* [PATCH] uprobes: Add mem_cgroup_charge_anon() into uprobe_write_opcode()
@ 2014-05-05 15:13 Oleg Nesterov
2014-05-19 12:41 ` Michal Hocko
2014-05-21 10:05 ` Srikar Dronamraju
0 siblings, 2 replies; 4+ messages in thread
From: Oleg Nesterov @ 2014-05-05 15:13 UTC (permalink / raw)
To: Ingo Molnar, Srikar Dronamraju
Cc: Ananth N Mavinakayanahalli, David Long, Hugh Dickins,
Michal Hocko, linux-kernel
Hugh says:
The one I noticed was that it forgets all about memcg (because
it was copied from KSM, and there the replacement page has already
been charged to a memcg). See how mm/memory.c do_anonymous_page()
does a mem_cgroup_charge_anon().
Hopefully not a big problem, uprobes is a system-wide thing and only
root can insert the probes. But I agree, should be fixed anyway.

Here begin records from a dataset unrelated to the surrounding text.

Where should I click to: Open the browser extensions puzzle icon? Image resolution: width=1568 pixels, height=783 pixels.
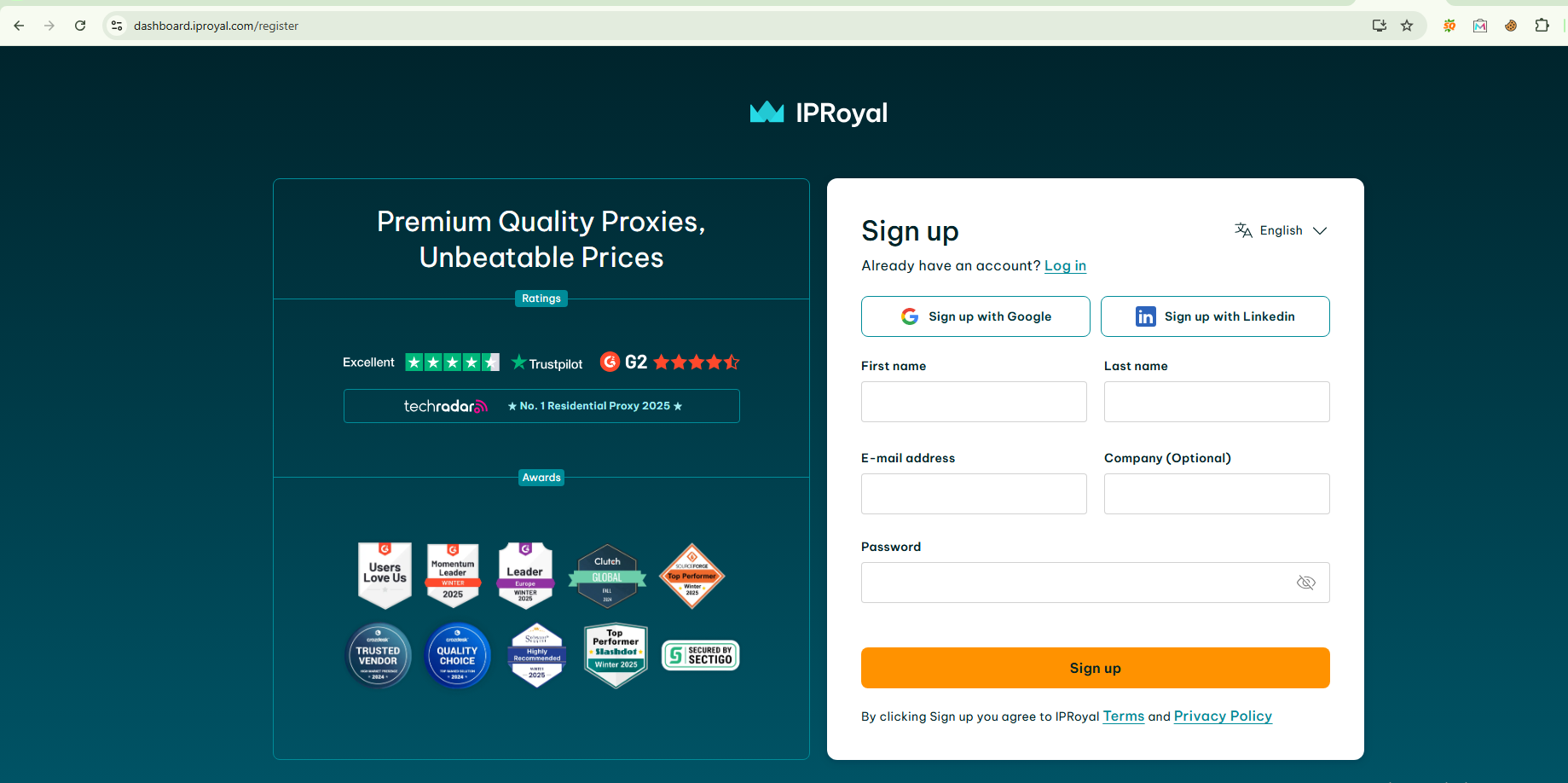click(x=1542, y=26)
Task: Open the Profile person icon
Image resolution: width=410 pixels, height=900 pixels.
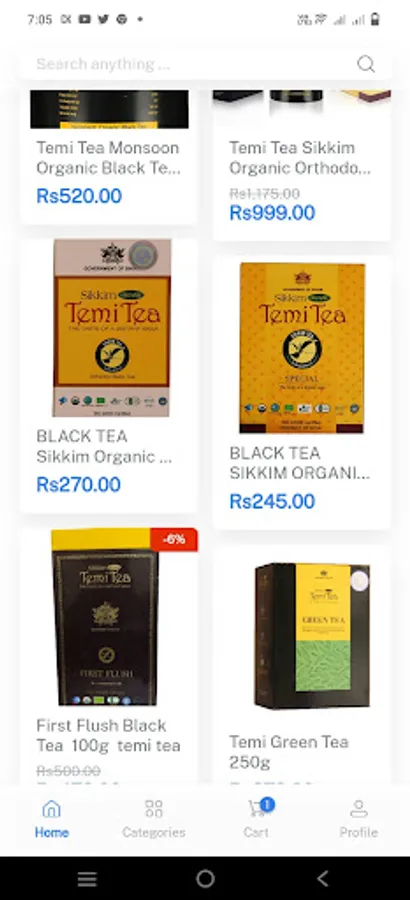Action: (x=358, y=809)
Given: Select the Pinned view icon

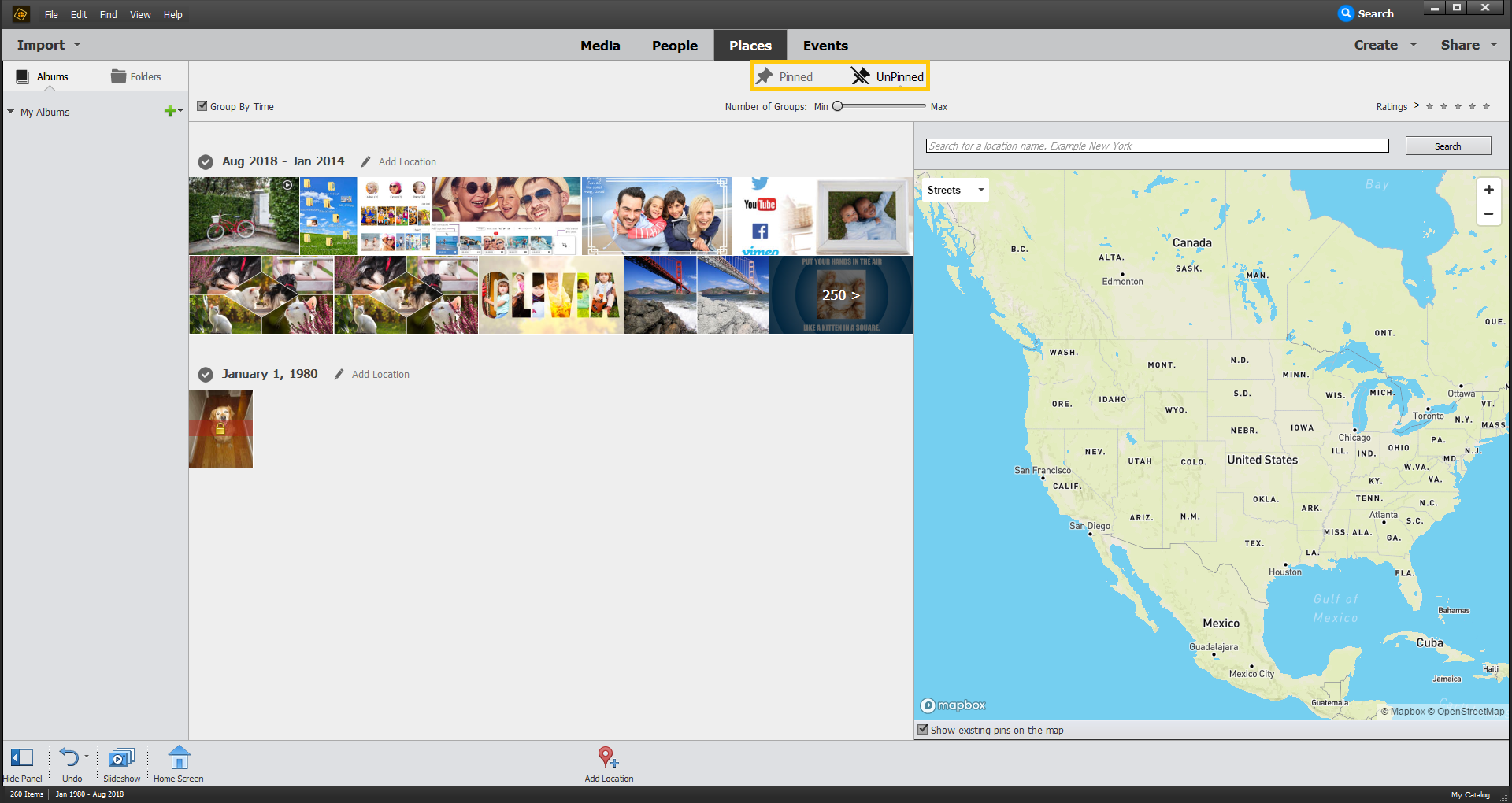Looking at the screenshot, I should pos(766,76).
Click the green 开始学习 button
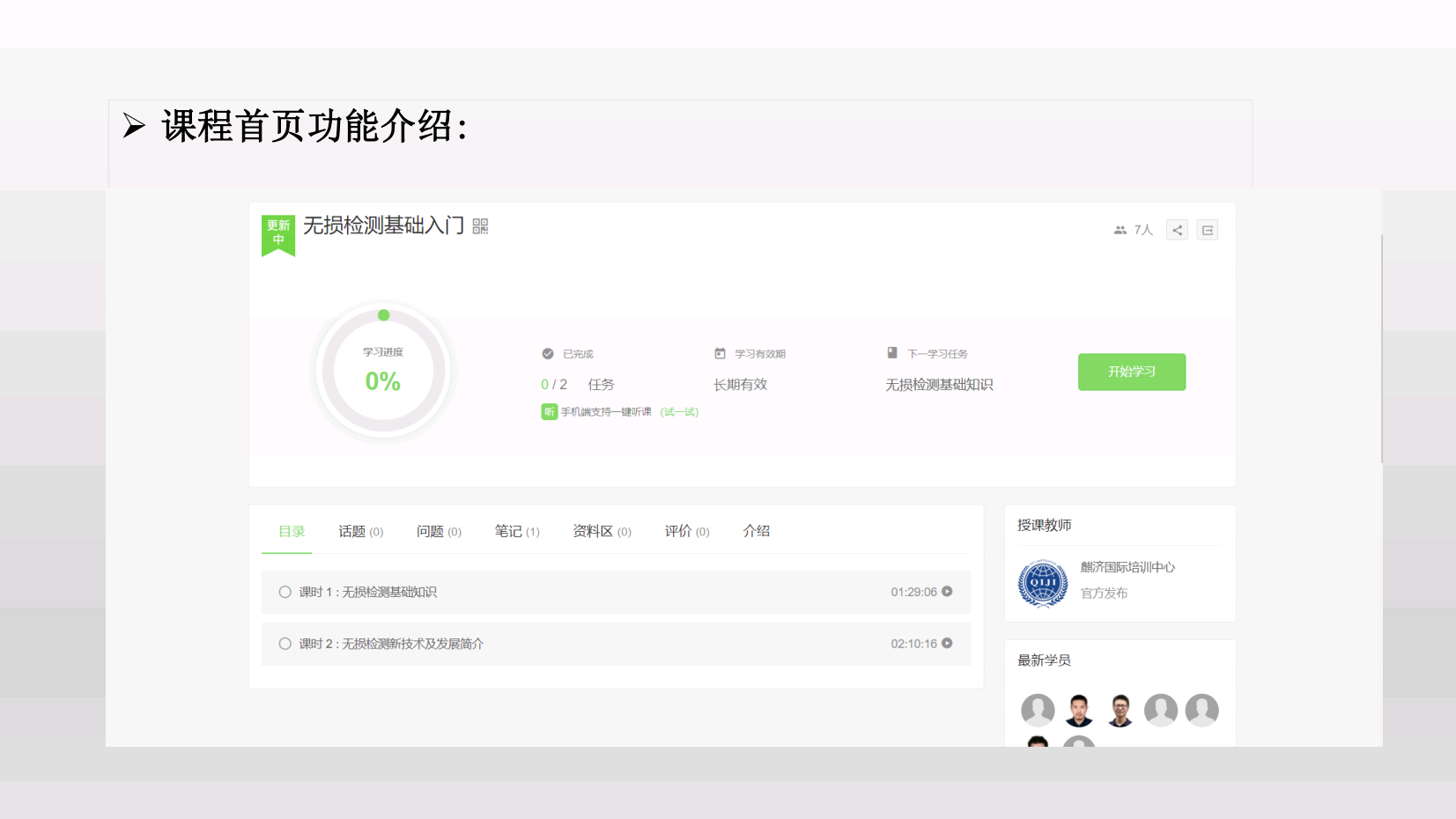Viewport: 1456px width, 819px height. tap(1131, 372)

Add mem_cgroup_{un,}charge_anon() into uprobe_write_opcode(). To simplify
the error handling (and avoid the new "uncharge" label) the patch also
moves anon_vma_prepare() up before we alloc/charge the new page.

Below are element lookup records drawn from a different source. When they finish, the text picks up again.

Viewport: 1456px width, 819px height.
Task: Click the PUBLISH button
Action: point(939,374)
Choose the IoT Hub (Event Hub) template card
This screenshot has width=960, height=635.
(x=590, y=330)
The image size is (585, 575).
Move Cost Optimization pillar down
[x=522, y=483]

While at it fix the comment about ->mmap_sem, it is held for write.
Suggested-by: Hugh Dickins <hughd@google.com>
Signed-off-by: Oleg Nesterov <oleg@redhat.com>
---
kernel/events/uprobes.c | 23 +++++++++++------------
1 files changed, 11 insertions(+), 12 deletions(-)

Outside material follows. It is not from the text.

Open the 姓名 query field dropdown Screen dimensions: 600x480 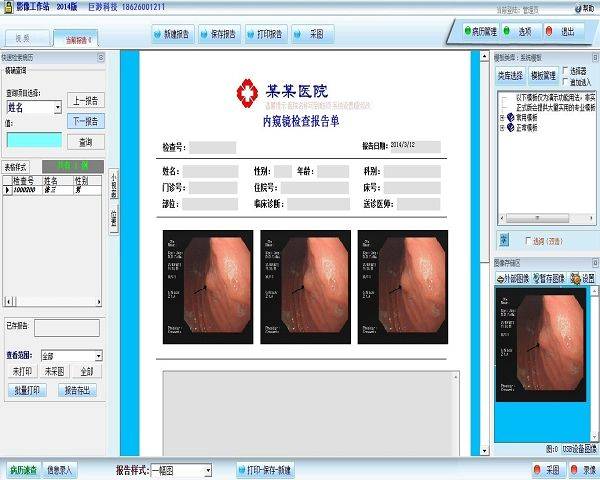coord(56,106)
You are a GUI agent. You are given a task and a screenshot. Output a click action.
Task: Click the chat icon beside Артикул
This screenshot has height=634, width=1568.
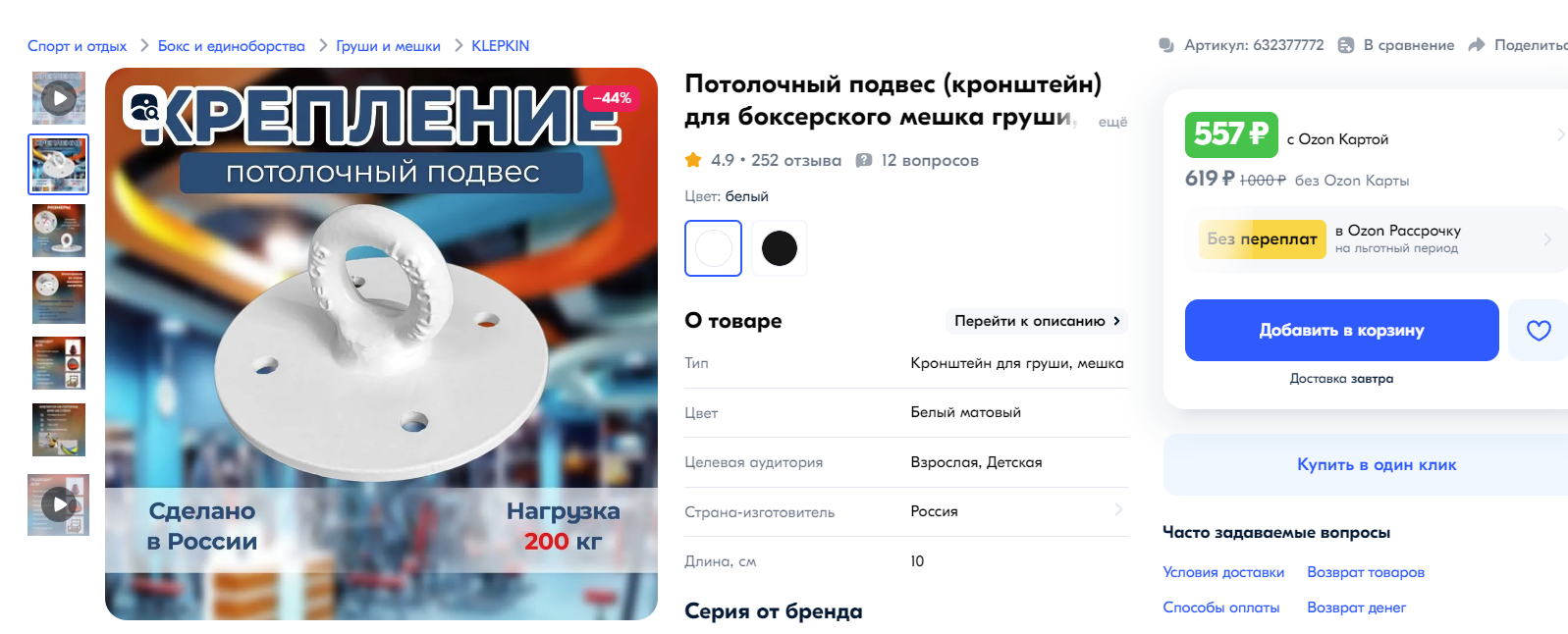(1166, 45)
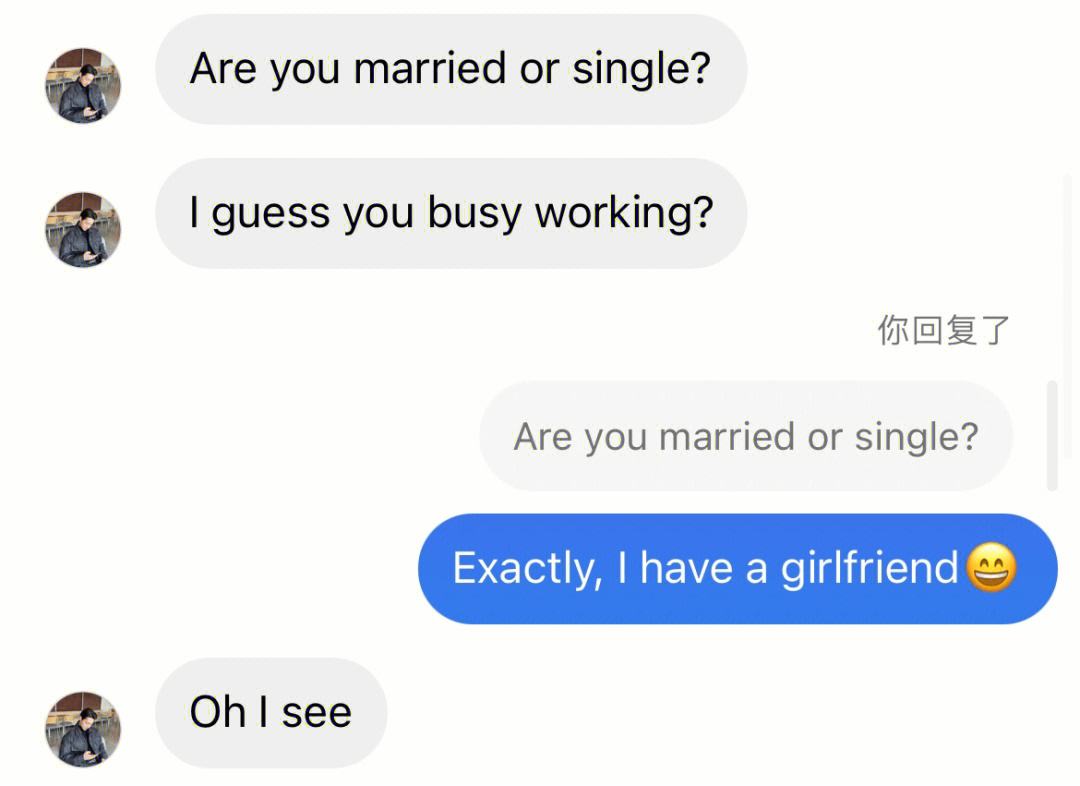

diff --git a/kernel/events/uprobes.c b/kernel/events/uprobes.c
index 7716c40..a13251e 100644
--- a/kernel/events/uprobes.c
+++ b/kernel/events/uprobes.c
@@ -279,18 +279,13 @@ static int verify_opcode(struct page *page, unsigned long vaddr, uprobe_opcode_t
* supported by that architecture then we need to modify is_trap_at_addr and
* uprobe_write_opcode accordingly. This would never be a problem for archs
* that have fixed length instructions.
- */
-
-/*
+ *
* uprobe_write_opcode - write the opcode at a given virtual address.
* @mm: the probed process address space.
* @vaddr: the virtual address to store the opcode.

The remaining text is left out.